The safety and scientific validity of this study is the responsibility of the study sponsor and investigators. Listing a study does not mean it has been evaluated by the U.S. Federal Government. Read our disclaimer for details. Identifier: NCT01985217
Recruitment Status : Completed
First Posted : November 15, 2013
Last Update Posted : November 15, 2013
Information provided by (Responsible Party):
University Hospital, Limoges

Brief Summary:
Bacterial resistance to antimicrobials is an increasing problem. Doctors occasionally face genuine therapeutic dead-ends, when attempting to cure nosocomial infections and, more and more frequently, community-acquired infections. Mastering antimicrobial resistance diffusion is nowadays a major Public Health issue.

Condition or disease
Bacterial Resistance to Antimicrobial

Detailed Description:

Struggling against bacterial resistance to antimicrobials lays on three main measures:

  • individual and collective hygiene.
  • proper antibiotics practices, which could help reduce antibiotic selective pressure.
  • better understanding of bacterial resistance mechanisms and resistance gene transfer between bacteria.

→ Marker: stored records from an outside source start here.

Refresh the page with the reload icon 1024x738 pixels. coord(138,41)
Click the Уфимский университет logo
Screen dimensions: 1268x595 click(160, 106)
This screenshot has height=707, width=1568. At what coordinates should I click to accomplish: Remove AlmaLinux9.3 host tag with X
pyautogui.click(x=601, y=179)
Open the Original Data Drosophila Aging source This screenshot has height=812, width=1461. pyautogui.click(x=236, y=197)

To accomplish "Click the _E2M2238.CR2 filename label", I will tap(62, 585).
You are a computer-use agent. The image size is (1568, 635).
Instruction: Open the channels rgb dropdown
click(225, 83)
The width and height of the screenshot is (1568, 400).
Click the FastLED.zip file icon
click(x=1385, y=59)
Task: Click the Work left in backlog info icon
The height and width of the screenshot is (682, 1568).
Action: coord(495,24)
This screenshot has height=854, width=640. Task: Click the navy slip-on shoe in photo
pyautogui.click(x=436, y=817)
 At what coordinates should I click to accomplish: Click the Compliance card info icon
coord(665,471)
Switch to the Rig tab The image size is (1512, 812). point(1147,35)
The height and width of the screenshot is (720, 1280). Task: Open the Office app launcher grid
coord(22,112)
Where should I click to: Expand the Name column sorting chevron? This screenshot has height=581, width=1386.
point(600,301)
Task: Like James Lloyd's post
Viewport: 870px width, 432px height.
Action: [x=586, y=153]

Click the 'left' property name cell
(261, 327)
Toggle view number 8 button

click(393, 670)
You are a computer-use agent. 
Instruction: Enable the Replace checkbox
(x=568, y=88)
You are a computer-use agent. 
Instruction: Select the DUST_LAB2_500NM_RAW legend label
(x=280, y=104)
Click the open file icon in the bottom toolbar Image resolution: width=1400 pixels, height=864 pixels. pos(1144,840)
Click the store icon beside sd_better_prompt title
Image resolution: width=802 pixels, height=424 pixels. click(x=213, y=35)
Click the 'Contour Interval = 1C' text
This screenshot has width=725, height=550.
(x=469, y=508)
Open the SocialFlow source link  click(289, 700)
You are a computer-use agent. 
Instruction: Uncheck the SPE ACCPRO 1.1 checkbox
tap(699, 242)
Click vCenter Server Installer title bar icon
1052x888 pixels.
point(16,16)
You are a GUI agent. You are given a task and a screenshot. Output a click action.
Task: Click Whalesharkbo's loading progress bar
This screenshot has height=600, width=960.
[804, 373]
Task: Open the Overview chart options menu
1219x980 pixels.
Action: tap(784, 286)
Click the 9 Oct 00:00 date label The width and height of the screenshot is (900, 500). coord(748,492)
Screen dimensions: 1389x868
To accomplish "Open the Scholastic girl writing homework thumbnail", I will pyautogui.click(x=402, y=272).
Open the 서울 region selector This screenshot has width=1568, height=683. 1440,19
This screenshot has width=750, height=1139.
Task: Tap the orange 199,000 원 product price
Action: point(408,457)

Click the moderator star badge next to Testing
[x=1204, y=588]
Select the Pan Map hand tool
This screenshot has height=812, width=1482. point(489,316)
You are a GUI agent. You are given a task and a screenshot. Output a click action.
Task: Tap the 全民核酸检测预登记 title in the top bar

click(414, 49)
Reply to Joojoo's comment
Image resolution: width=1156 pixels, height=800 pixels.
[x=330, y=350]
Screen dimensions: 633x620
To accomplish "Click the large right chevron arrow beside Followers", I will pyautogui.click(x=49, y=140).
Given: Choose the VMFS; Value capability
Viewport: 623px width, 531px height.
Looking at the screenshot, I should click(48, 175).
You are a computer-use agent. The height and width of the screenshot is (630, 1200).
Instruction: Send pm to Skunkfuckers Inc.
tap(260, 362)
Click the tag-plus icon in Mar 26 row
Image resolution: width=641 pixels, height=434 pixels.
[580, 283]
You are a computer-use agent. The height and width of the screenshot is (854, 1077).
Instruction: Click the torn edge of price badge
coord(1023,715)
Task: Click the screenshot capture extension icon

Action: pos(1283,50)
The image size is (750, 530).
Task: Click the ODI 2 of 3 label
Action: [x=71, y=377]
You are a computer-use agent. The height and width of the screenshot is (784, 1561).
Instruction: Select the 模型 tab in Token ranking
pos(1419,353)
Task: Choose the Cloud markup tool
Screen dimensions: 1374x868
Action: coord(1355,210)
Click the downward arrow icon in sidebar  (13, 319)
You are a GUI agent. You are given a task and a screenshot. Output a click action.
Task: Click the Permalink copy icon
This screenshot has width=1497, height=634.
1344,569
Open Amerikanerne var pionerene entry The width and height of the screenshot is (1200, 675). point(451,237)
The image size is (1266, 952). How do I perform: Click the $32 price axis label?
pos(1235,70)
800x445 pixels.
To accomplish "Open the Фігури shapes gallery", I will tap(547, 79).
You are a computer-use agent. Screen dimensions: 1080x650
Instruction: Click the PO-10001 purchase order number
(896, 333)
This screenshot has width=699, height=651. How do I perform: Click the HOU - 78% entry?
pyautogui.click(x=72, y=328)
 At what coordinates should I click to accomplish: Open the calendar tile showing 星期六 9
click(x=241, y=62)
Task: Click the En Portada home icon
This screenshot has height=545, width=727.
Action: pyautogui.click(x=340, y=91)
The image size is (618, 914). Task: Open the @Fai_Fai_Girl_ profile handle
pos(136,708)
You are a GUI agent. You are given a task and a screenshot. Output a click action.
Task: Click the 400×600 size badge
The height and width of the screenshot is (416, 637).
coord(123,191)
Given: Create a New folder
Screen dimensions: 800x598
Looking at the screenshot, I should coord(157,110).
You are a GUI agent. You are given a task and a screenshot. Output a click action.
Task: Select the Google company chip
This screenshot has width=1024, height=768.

Integrons, gene capture and expression systems, are recognised as major players in resistance gene transfer, which accounts for the greater part of resistance emergence and dissemination. Integrons are typically described in Gram negative bacteria, isolated in man, environmental settings and animals. They encode resistances to nearly every class of antimicrobials. A strong link between integrons and resistance to multiple antibiotic compounds has been described and integron detection is a relevant indicator of resistance to multiple antibiotics.

The investigators project offers to study the impact of antibiotics on the frequency of integron intestinal carriage in the Limousin region and the genetic communities between the two groups.

This study will use an innovative real-time PCR technique to detect integrons directly in the sample without using traditional culture-based techniques. The investigators hope to detect new integron-carriers, notably patients for whom integrons are borne by non or poorly cultivable bacteria. Stool samples will be taken from two groups of subjects : 246 intensive-care unit patients under high antibiotic selective pressure, compared with 246 healthy individuals representative of the community, under a more usual selective pressure. In both groups, antibiotic consumption will be fully documented.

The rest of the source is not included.